Collected data:
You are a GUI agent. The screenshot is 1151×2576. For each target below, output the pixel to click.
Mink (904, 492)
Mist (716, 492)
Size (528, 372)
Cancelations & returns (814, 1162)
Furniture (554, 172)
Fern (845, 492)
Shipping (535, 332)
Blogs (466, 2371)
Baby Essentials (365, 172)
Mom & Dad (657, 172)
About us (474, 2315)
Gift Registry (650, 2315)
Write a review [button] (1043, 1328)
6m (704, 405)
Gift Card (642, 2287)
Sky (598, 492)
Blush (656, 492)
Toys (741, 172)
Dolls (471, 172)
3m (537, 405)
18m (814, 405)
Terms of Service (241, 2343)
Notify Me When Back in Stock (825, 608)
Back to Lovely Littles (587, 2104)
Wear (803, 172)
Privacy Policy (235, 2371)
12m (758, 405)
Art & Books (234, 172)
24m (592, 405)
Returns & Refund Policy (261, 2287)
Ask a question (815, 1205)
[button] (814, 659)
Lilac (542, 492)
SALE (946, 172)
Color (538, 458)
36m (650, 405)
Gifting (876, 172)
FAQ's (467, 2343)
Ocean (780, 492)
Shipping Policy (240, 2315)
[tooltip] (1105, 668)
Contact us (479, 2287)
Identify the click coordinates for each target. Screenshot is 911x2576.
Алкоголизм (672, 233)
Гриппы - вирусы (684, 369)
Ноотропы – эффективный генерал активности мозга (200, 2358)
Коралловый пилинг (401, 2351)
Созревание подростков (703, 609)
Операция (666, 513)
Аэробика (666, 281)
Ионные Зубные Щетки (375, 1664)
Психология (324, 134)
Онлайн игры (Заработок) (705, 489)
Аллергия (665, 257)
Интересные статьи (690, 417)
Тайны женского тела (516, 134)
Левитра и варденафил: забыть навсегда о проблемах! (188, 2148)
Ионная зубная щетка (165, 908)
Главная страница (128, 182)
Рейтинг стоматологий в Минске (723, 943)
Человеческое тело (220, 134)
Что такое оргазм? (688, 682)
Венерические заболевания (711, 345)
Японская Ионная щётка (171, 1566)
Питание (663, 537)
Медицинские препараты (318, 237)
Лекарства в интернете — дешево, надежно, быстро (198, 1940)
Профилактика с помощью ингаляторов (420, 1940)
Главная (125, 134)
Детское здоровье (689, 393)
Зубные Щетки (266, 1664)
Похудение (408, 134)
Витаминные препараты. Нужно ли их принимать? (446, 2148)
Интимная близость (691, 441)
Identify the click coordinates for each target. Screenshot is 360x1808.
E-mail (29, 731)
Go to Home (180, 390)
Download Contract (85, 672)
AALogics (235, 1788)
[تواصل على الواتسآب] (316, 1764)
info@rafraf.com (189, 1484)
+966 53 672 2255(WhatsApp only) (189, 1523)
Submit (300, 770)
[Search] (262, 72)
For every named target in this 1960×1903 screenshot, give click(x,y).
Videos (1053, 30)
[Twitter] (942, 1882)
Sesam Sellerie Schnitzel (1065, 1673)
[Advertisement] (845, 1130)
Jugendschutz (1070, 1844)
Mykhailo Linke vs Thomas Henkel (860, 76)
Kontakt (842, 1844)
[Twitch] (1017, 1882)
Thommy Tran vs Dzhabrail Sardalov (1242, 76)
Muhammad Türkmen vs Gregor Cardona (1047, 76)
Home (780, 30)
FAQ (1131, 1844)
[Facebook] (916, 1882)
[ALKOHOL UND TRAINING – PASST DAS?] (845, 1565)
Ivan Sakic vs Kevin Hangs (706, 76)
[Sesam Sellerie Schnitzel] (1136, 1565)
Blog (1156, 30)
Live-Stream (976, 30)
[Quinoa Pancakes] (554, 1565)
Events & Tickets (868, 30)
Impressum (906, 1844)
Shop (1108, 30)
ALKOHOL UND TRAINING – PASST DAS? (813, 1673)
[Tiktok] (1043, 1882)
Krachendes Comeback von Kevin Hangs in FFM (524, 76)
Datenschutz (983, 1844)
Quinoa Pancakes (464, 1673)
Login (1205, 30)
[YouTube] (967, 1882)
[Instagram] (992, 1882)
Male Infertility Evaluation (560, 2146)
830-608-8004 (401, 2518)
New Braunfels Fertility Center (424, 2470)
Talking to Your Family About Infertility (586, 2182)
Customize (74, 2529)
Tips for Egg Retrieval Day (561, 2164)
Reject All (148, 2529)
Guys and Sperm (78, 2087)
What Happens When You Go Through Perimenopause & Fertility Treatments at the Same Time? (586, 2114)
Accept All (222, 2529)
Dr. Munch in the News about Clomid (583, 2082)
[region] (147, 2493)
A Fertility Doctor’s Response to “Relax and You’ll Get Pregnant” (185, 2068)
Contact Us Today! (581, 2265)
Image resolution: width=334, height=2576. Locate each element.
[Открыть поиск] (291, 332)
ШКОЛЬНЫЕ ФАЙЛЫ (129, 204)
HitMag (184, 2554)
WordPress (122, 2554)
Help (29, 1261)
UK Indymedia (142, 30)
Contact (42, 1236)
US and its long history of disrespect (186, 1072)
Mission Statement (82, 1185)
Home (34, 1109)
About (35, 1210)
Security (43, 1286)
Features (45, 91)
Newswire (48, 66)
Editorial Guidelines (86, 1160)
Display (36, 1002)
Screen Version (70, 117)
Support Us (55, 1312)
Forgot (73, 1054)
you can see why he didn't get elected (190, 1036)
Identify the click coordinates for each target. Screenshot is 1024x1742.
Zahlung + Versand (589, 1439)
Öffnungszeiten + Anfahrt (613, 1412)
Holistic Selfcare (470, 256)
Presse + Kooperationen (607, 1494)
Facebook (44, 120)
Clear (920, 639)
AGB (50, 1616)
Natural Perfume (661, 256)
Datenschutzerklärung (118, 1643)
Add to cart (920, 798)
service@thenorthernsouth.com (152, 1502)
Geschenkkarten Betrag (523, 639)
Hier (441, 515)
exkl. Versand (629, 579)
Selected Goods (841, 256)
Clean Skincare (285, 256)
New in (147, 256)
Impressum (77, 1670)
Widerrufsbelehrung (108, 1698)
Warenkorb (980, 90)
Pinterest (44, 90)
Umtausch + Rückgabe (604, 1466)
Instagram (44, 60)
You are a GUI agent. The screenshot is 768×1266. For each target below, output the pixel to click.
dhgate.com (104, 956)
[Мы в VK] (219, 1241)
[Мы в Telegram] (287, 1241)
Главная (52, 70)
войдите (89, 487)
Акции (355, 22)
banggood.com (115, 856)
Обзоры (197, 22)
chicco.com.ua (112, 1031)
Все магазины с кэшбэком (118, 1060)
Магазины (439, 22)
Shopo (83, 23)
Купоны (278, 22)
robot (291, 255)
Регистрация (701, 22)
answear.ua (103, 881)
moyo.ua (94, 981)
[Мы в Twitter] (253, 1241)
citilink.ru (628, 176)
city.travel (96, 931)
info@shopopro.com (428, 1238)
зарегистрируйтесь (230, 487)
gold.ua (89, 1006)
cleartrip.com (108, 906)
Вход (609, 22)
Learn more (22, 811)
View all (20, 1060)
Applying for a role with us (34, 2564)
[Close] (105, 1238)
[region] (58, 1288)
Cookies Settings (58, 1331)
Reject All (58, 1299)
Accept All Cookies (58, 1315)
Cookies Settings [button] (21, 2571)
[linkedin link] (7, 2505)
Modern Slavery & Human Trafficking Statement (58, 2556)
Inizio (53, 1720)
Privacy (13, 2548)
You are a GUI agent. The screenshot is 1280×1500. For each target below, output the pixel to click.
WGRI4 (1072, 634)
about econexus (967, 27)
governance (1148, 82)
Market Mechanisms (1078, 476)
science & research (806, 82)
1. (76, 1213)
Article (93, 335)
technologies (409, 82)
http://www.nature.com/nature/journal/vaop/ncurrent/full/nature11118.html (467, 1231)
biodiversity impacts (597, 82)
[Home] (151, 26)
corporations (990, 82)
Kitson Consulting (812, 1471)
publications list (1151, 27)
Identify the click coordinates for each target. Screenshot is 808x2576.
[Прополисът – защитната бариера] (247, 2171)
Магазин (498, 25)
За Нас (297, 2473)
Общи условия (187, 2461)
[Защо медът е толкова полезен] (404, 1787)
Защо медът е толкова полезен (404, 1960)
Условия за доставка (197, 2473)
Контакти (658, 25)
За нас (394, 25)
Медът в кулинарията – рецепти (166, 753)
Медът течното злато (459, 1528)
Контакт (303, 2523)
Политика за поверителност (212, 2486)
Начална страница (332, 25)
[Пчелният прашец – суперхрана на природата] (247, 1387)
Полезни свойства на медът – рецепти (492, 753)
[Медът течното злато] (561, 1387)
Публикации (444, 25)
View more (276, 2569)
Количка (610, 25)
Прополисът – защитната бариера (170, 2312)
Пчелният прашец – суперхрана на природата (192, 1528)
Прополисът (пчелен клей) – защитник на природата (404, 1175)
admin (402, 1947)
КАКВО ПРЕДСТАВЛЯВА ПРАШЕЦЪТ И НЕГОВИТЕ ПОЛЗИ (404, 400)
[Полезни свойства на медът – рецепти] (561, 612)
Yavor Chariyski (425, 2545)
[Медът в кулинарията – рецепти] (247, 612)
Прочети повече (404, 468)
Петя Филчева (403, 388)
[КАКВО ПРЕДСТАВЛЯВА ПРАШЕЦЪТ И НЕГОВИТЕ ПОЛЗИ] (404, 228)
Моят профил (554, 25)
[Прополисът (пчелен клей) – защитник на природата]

EXERCISE:
In the entries above, find each line with the string "Пчелният" and copy it.

PROBLEM SOLUTION:
[Пчелният прашец – суперхрана на природата] (247, 1387)
Пчелният прашец – суперхрана на природата (192, 1528)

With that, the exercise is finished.